Realitätsverweigerer

1:2 gegen Freiburg: Hertha BSC spielt leidenschaftslos im Abstiegskampf und will es nicht wahrhaben

Den Fußballern von Hertha BSC ist in den letzten Wochen dieser Saison zu wünschen, dass sie nicht irgendwann noch anfangen zu glauben, was sie erzählen oder erzählen müssen. Nach dem 1:2 (0:1) am Dienstagabend gegen den SC Freiburg schickte der Berliner Bundesligist seine medial erfahrensten Profis, um die Heimniederlage gegen einen direkten Konkurrenten im Abstiegskampf schönzureden.

Während alle anderen Spieler wortlos in der Kabine verschwanden, wie inzwischen in Krisenzeiten üblich bei Hertha BSC, stellten sich Christian Lell und Andreas Ottl den unangenehmen Fragen an den Tabellenvorletzten. Dass Lell die erwartbaren Floskeln lieferte, war noch verständlich. »Rechnerisch ist noch alles möglich«, so der 27-Jährige und deshalb werde man weiterkämpfen. Dem Einstieg von Ottl konnte man auch noch folgen. Das Eigentor von Verteidiger Roman Hubnik zur Freiburger Führung nach sieben Minuten war ein »psychologischer Knacks«.

Dann aber beschrieb der Mittelfeldspieler eine ganz andere Partie. »Wir haben uns dadurch nicht beirren lassen und mit Leidenschaft weitergespielt.« Allein von ihrer Harmlosigkeit haben sich die Berliner nicht abbringen lassen.

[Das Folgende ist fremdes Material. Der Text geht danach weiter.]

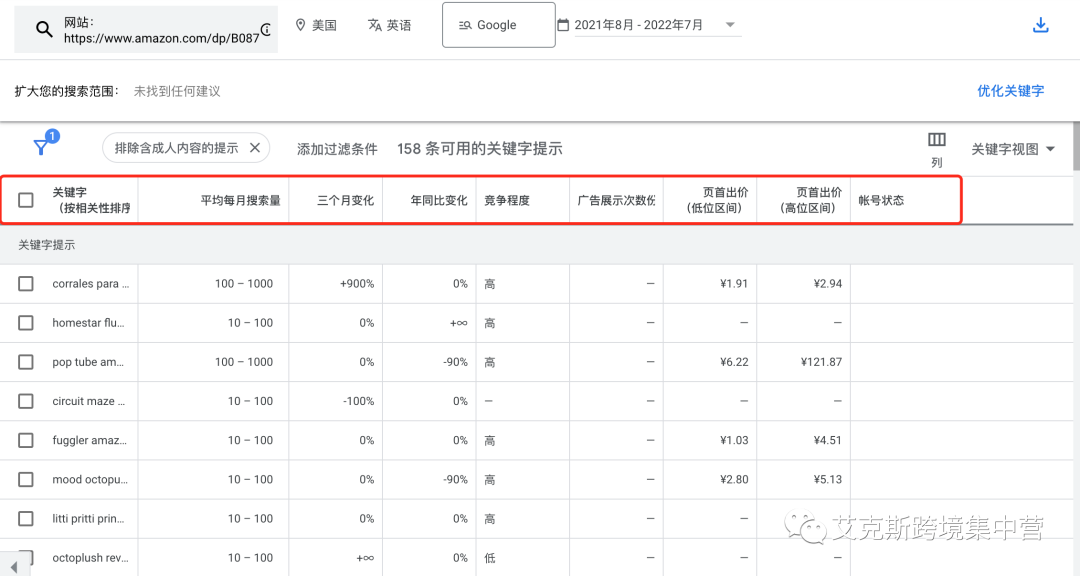Toggle the fuggler keyword row checkbox
This screenshot has width=1080, height=576.
tap(26, 440)
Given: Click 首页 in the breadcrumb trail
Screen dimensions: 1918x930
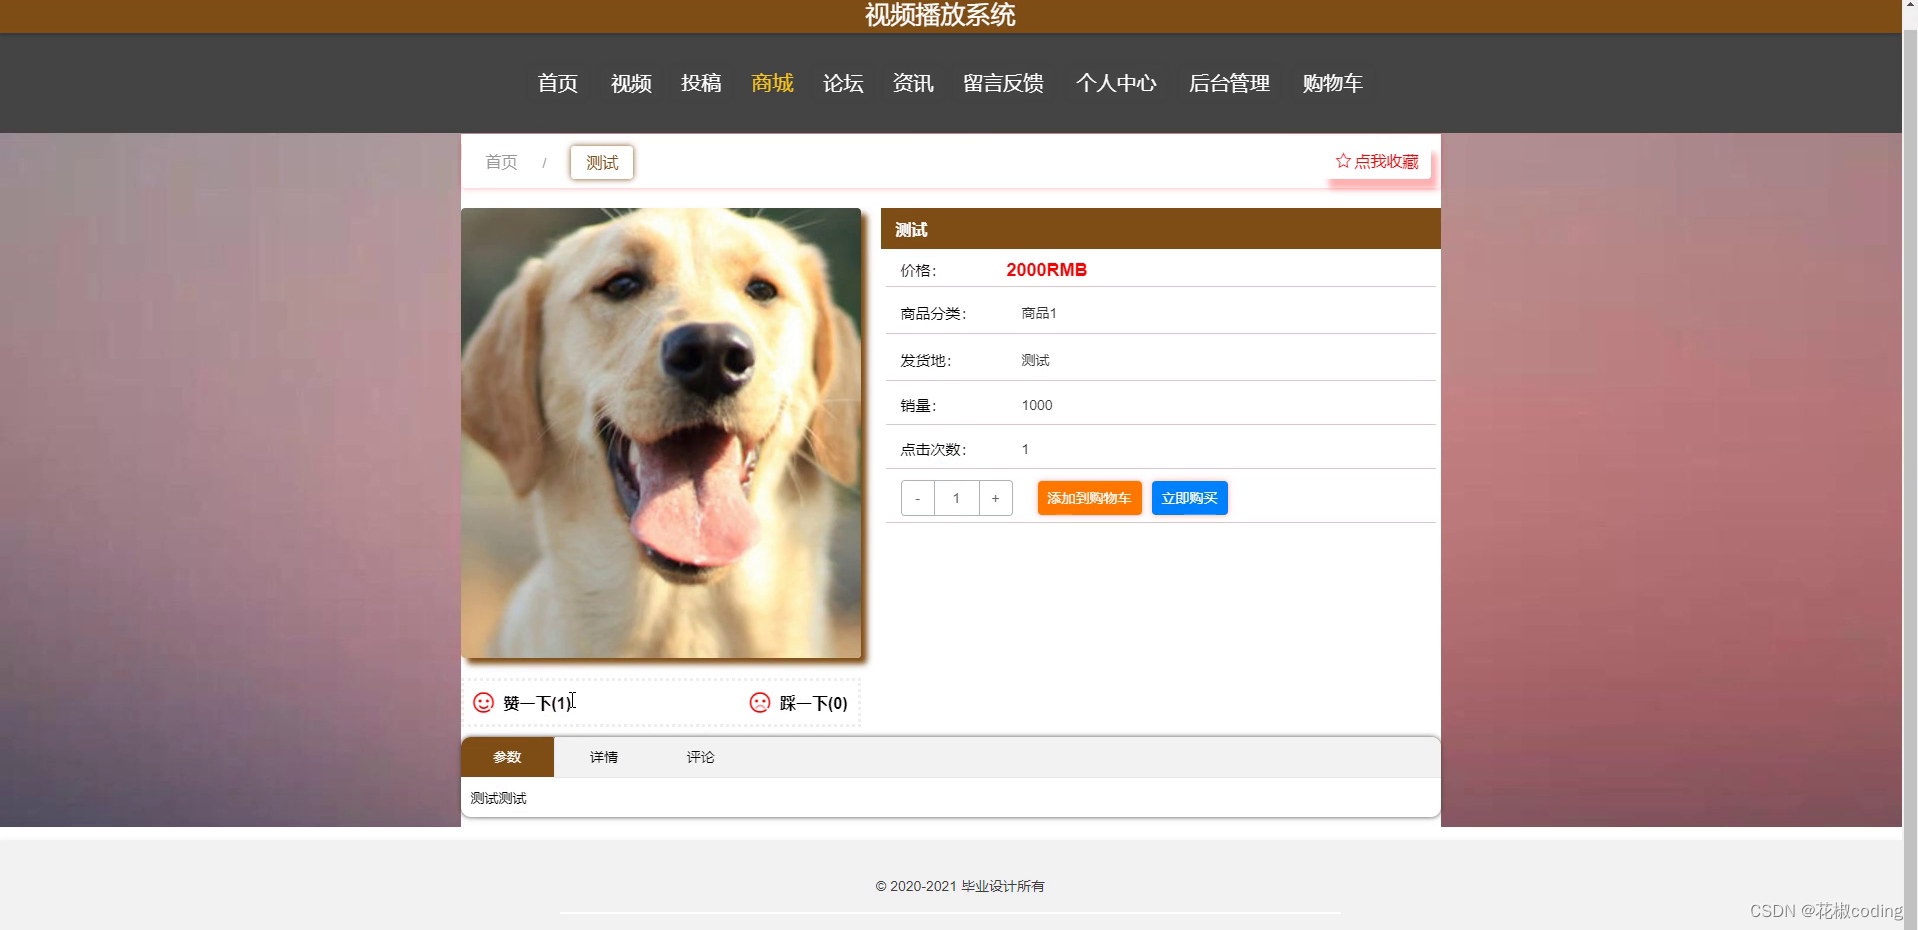Looking at the screenshot, I should [x=501, y=162].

Freiburgs Torwart Oliver Baumann musste erstmals nach knapp einer Stunde Spielzeit einen Ball festhalten. Die erste vorsichtige Annäherung an Freiburgs Tor gelang Hertha BSC kurz vor dem Halbzeitpfiff mit einem harmlosen Kopfball von Raffael. Und ideenlose Querpässe und behäbiges Aufbauspiel sind das komplette Gegenteil von Leidenschaft. Verständlicherweise quittierte ein Großteil der 45 778 Zuschauer das schon frühzeitig mit Pfiffen.

In einem schwachen Spiel waren die Gäste aus Freiburg nicht die bessere, sondern nur die willensstärkere Mannschaft. Mit viel Laufarbeit hielten sie die Stabilität in der Defensive und erarbeiteten sich nach der glücklichen Führung weitere Chancen. In der 18. Minuten traf Stürmer Garra Dembele frei vor Hertha-Torwart Thomas Kraft aus zwölf Metern nur die Latte. Zwölf Minuten später rettete Kraft per Fußabwehr gegen Jonathan Schmid. Die Vorentscheidung gelang Sebastian Freis, als er in der 67. Minute erst mühelos Hubnik abschüttelte, dann Kraft umkurvte und zum 0:2 einschob.

Die einzige Reaktion der Berliner war übertriebene Härte. Vier Gelbe Karten musste Schiedsrichter Peter Gagelmann in der Folge an sie verteilen. Fußballerisch kam nichts außer verzweifelten Distanzschüssen. Erst ein Torwartfehler von Baumann ermöglichte den Anschlusstreffer von Hubnik (81.). Der Rest war wildes Anrennen, das fast noch zum Ausgleich geführt hätte. Am Ende stand aber ein »verdienter Sieg«, wie Freiburgs Johannes Flum befand.

»Die Situation hat sich nicht geändert«, glaubt Lell, ignoriert dabei aber die vertane Chance, gegen einen bezwingbaren Gegner zu punkten, der jetzt acht Zähler voraus ist. Und er ignoriert, dass Hertha für den Klassenerhalt nur noch vier Spiele bleiben.